Stuart Campbell McDonald (born 2 May 1978) is a Scottish National Party (SNP) politician. He has been the Member of Parliament (MP) for the Cumbernauld, Kilsyth and Kirkintilloch East constituency since 2015. A member of the House of Commons Home Affairs Select Committee, he has served as the SNP Spokesperson for Justice and Immigration since 10 December 2022. He served as the SNP Shadow Home Secretary from 2021 to 2022. He was the SNP Spokesperson on Immigration, Asylum and Border Control from 2015 to 2021.

He was first elected at the general election in May 2015, unseating incumbent Labour MP and Shadow Pensions Minister, Gregg McClymont.  McDonald is the first SNP MP to represent Cumbernauld, Kilsyth and Kirkintilloch East (Margaret Bain was MP for Dumbartonshire East which covered Cumbernauld in the early-1970s), which covers parts of the North Lanarkshire and East Dunbartonshire council areas.

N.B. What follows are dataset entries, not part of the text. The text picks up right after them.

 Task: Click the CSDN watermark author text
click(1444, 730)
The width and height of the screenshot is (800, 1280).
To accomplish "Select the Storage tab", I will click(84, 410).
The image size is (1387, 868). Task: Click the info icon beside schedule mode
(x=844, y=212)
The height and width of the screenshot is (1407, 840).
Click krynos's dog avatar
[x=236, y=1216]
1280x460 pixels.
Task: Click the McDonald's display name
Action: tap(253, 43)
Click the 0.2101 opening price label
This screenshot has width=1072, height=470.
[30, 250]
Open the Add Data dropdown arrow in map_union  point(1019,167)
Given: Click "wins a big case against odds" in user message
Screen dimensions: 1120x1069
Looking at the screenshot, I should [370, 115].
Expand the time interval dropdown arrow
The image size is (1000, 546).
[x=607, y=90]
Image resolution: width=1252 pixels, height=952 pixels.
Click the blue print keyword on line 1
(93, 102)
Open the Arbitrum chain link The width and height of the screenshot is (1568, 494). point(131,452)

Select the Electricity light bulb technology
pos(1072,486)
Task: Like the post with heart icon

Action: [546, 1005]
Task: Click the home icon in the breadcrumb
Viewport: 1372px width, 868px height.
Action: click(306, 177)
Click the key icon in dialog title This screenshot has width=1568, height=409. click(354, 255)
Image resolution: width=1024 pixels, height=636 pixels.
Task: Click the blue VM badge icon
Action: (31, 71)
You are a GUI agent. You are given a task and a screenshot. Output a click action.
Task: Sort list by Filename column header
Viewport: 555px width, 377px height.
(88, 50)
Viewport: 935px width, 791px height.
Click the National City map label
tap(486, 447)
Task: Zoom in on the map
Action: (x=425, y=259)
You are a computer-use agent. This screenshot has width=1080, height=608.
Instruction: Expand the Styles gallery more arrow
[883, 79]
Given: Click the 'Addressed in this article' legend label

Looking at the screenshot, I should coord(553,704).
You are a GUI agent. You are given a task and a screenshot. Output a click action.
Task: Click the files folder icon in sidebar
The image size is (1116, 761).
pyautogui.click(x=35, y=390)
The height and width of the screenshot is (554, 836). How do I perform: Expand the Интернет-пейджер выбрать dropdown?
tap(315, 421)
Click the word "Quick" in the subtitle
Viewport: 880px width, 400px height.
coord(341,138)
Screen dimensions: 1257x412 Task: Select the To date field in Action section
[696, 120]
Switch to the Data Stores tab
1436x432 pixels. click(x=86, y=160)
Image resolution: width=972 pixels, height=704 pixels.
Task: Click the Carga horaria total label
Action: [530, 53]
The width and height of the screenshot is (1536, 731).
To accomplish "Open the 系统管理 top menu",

Early life and career before politics
Raised in Milton of Campsie, McDonald attended Kilsyth Academy between 1990 and 1996. He studied at the University of Edinburgh between 1996 and 2001, where he graduated from with a 2:1 Bachelor of Law (Hons), and a Diploma in Legal Practice. During his time at the University of Edinburgh, McDonald studied European and Comparative Law while on an ERASMUS year at the University of Leuven, between 1997 and 1998.

After graduating from university, McDonald worked as a Legal Trainee with Simpson and Marwick Solicitors, between October 2001 and July 2003, before he went to work for NHS Scotland's Central Legal Office, as a Solicitor – a position he held between July 2003 and November 2005. In November 2005, McDonald began working for the Immigration Advisory Service (IAS), as a Human Rights Solicitor – a job he held until November 2009, when he became a Senior Researcher at the Scottish Parliament.

He left his position at the Scottish Parliament in February 2013, to become a Senior Researcher for the pro-independence Scottish independence referendum campaign Yes Scotland, a position he held until the independence referendum on 18 September 2014. Immediately prior to his election, McDonald worked as a Parliamentary and Public Affairs Officer for the Coalition for Racial Equality and Rights, a Glasgow-based charity.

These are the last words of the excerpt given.